■ **TEXT EXTRACT**:
┌──

Now, I did that all with a rotated image, since that's what I initially opened the GIMP for; it remains to see how it compares with images that started out in the right orientation.

Plain test image

So next I selected an image that was the right way up to begin with to study. Since several of the pictures I've taken this year of spray bows (like rain-bows, but in the spray from a waterfall between where I work and where I live), I decided to select one with a faint but clear spray bow from a sunny day when Akerselva (the river) was running at roughly its normal flow-rate, yielding some delicate structure of the water-fall's froth against dark stone. First, I simply saved this with quality values of 45%, 55%, 65%, 75% and 85%. Sure enough, the last is bigger than the raw data, re-inforcing the hypothesis that it's at about 80%. Here are the data for these images, assuming 80% for the raw data:

QualitySize/KiBSize/Quality/KiBMagnification
45%2234962.3
55%3326043.0
65%362556
75%402535
raw445557
85%471554

Well, maybe the raw image is a little above 80%, then. The pivotal features in the image were delicate features in the spray-bow and the water-fall, exactly what I picked the image for. Again, the images generally tend to look better than the raw one at magnifications reasonably below the threshold at which their deficiencies become clear – I think the compression is effectively doing crude edge-detection, which gives crisper edges to features in the image. The image quality is also discernibly better than for the rotated image – in which quite a lot of the artefacts appeared to be cross-talk between the minor vertical artefacts from the raw image being saved at less than 100% and the horizontal artefacts from being re-saved after rotation. Again, 65% seems to work nicely.

└──

■ **RAW RECORDS**:
┌──

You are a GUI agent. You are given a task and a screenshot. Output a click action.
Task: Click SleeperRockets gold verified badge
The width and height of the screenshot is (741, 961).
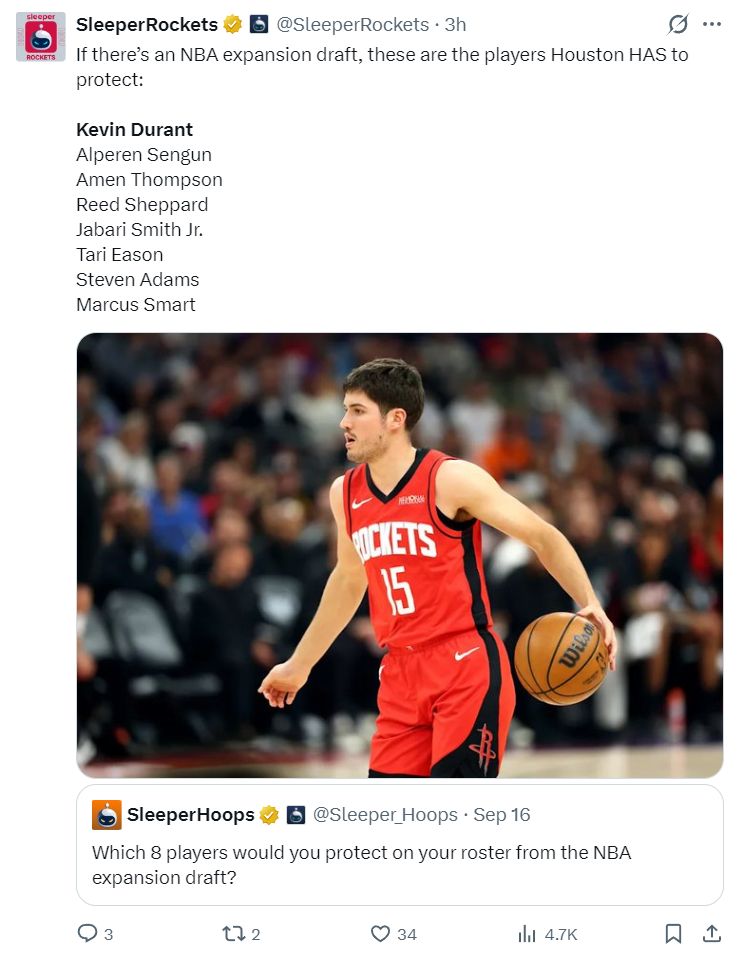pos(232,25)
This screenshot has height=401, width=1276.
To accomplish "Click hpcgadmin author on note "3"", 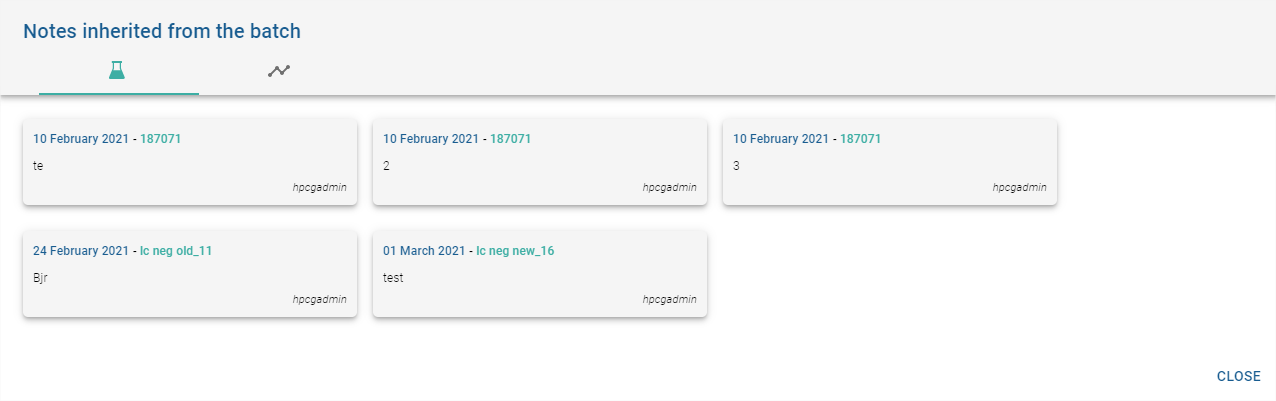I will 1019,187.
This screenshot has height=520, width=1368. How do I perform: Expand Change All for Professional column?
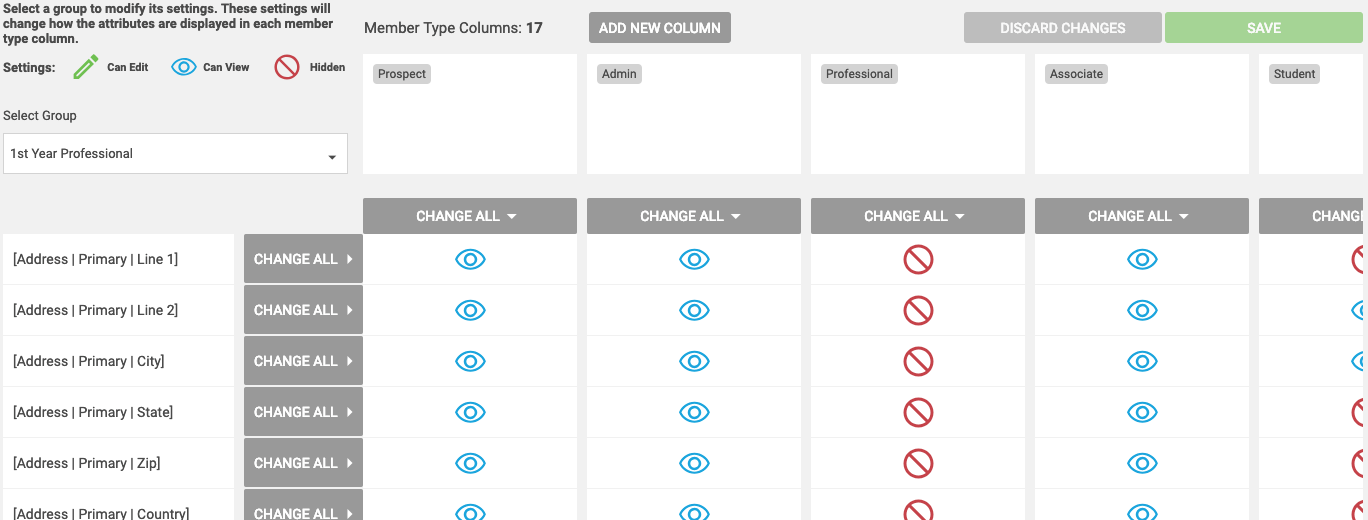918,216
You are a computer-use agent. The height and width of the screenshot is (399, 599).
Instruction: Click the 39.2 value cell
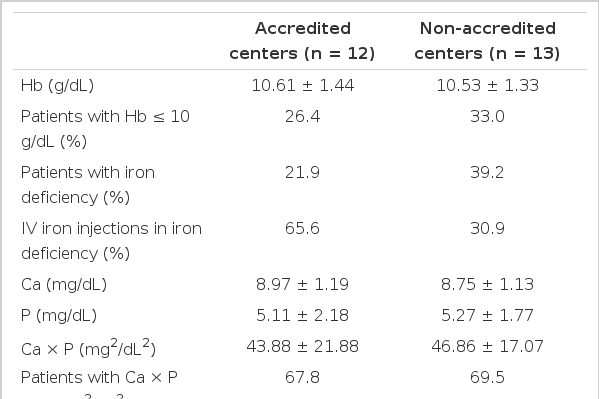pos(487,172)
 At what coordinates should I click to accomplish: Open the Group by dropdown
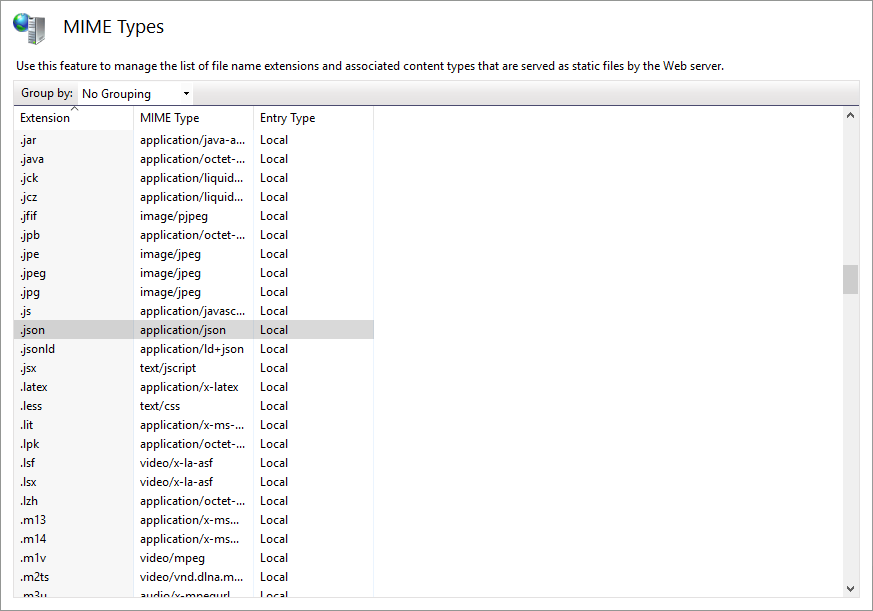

└──
┌──

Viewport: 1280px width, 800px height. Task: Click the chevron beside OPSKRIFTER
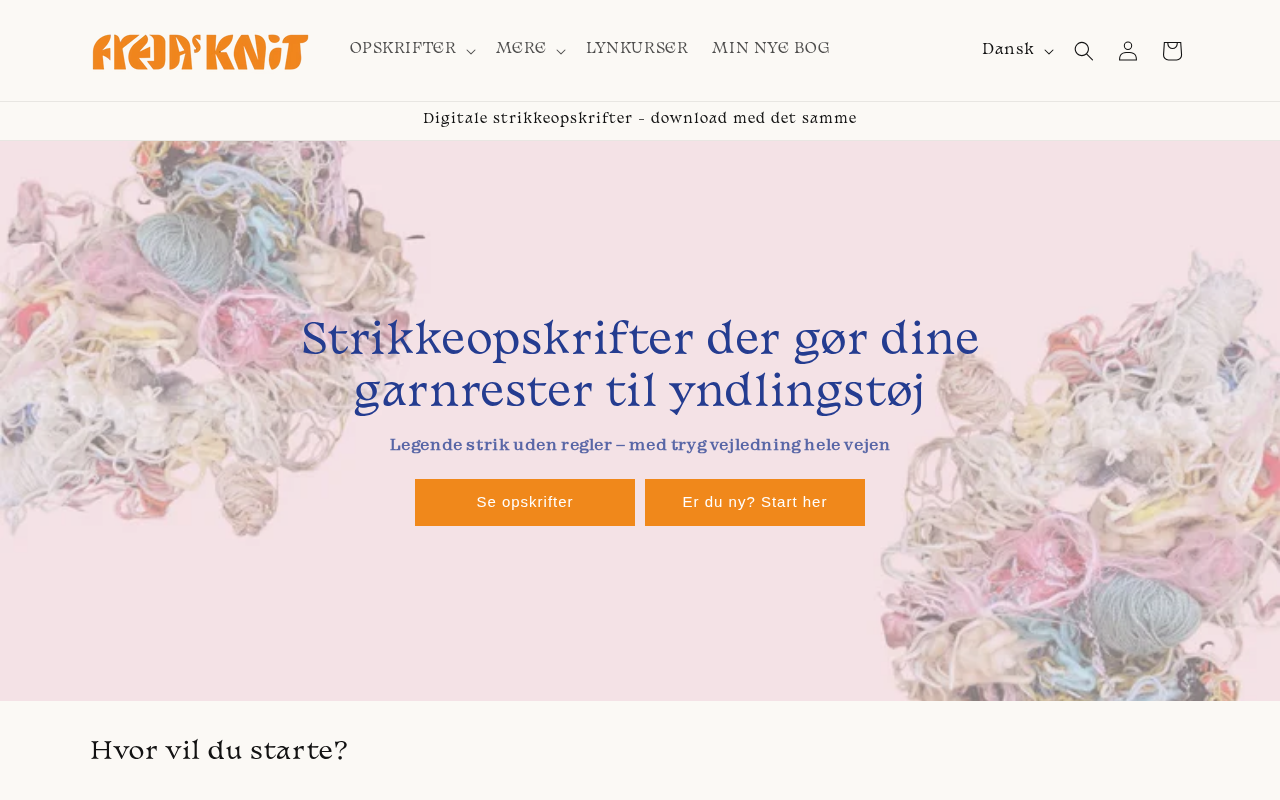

└──

■ **WRITTEN PROBLEM 1**: According to the text on image compression tests, what is the river in the test image called?
■ **WRITTEN PROBLEM 2**: Reproduce verbatim the part of the text on image compression tests starting with "Well, maybe the" and going on through "to work nicely.".
■ **WRITTEN PROBLEM 3**: Write the next part of the text on image compression tests, picking up after its final sentence.

■ **FINAL RESULT 1**: Akerselva

■ **FINAL RESULT 2**:
Well, maybe the raw image is a little above 80%, then. The pivotal features in the image were delicate features in the spray-bow and the water-fall, exactly what I picked the image for. Again, the images generally tend to look better than the raw one at magnifications reasonably below the threshold at which their deficiencies become clear – I think the compression is effectively doing crude edge-detection, which gives crisper edges to features in the image. The image quality is also discernibly better than for the rotated image – in which quite a lot of the artefacts appeared to be cross-talk between the minor vertical artefacts from the raw image being saved at less than 100% and the horizontal artefacts from being re-saved after rotation. Again, 65% seems to work nicely.

■ **FINAL RESULT 3**:
Next, I tried scaling the image down to half size and saving at 85% quality; however, as before, any amount of zoom revealed deficiencies (albeit less prominent than before) relative to the original (at half the zoom, so as to match the scaled image). This time I shalln't even bother exploring the variation.

Of course, it should be noted that the comparison being done here depends on Opera's zooming, so what I've really found is that scaling down with the GIMP and then back up in Opera produces poor results when compared with simply scaling down (by not as much) in Opera. This should be no surprise; if the final image displayer has the raw data, it can do a better job of displaying it nicely scaled than it can if it has to undo some prior scaling.

Conclusion

My camera seems to save JPEG with a quality value a little over 80. If it used a higher quality value, the ones I need to rotate would come out discernibly better, but it's probably making a good pay-off between image size and quality. For practical purposes, I can save around a fifth of the image size by saving at 65% quality without appreciable loss of subjective quality. Scaling images down works fine until someone wants to zoom in on them, but having data adequate to display at larger scale than needed enables the user agent to do a better job of displaying at diverse scales in the range that is needed.